_Items listed in a dataset:_
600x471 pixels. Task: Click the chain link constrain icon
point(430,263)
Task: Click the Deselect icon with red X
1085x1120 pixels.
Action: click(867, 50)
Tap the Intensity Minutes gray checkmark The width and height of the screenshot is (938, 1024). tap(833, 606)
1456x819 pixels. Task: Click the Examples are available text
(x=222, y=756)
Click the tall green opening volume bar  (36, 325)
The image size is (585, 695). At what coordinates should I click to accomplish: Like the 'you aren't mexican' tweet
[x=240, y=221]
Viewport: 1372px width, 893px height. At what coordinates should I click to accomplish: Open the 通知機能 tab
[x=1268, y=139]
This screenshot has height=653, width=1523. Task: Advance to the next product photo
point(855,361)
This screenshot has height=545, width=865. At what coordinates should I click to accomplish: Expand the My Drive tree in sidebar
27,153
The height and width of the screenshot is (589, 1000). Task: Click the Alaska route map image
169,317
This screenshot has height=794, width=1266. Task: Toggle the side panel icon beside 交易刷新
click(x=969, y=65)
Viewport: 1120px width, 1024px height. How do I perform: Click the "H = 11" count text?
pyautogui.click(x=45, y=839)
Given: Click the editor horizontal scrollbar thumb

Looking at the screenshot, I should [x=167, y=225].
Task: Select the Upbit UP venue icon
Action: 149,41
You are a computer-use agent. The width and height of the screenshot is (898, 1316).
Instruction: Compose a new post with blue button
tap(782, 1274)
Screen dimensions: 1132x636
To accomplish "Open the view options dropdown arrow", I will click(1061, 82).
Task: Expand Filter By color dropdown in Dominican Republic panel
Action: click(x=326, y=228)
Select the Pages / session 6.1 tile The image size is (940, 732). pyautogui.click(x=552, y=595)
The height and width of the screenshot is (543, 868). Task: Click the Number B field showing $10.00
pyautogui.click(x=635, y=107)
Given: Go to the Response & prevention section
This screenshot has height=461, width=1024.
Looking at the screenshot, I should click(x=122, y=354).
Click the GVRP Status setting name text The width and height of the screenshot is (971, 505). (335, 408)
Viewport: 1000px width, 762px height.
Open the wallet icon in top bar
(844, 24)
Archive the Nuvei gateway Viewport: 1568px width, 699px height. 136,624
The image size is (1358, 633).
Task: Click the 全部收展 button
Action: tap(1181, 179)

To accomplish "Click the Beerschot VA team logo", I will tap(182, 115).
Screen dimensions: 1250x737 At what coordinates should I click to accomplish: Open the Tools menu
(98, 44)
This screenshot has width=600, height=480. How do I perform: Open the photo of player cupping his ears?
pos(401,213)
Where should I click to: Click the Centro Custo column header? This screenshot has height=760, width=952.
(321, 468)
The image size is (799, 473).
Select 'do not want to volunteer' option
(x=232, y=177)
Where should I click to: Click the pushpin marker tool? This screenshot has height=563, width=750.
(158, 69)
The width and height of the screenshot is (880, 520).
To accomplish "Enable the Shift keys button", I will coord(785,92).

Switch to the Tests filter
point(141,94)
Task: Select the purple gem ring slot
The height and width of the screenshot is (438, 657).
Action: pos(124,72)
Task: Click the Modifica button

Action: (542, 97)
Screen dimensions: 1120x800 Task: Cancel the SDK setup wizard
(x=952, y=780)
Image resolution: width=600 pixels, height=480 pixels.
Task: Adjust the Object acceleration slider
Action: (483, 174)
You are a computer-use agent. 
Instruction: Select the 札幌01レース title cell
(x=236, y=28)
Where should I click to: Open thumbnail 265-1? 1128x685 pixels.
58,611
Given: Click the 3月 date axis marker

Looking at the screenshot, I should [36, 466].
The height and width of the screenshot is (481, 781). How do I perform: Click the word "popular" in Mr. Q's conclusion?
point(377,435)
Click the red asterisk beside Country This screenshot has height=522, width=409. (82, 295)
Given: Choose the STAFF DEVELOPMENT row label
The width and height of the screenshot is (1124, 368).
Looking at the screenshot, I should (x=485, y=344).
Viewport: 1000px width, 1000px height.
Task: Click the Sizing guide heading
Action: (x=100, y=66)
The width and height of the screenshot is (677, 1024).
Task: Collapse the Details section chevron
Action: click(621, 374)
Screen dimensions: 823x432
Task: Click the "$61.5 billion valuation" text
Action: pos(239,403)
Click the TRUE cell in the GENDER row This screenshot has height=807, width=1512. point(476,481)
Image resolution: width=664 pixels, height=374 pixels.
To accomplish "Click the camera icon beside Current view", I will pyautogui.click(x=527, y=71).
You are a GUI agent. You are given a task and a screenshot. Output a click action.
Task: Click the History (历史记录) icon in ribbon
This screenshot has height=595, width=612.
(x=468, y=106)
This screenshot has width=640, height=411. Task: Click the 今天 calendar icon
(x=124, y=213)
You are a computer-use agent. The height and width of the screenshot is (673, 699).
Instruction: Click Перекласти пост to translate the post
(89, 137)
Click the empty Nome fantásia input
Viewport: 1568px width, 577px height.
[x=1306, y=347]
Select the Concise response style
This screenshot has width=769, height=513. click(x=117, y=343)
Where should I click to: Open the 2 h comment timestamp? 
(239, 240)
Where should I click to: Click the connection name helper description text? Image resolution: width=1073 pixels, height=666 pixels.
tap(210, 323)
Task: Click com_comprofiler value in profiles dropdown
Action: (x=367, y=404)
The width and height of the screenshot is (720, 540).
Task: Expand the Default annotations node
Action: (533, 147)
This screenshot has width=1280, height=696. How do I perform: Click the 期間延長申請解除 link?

_GOAL OF THE EXERCISE:_ Please restate only the opening stretch of the records above: every line from the first through the one containing "Tap the Intensity", exactly as written.

_WRITTEN ANSWER:_
600x471 pixels. Task: Click the chain link constrain icon
point(430,263)
Task: Click the Deselect icon with red X
1085x1120 pixels.
Action: click(867, 50)
Tap the Intensity Minutes gray checkmark The width and height of the screenshot is (938, 1024). tap(833, 606)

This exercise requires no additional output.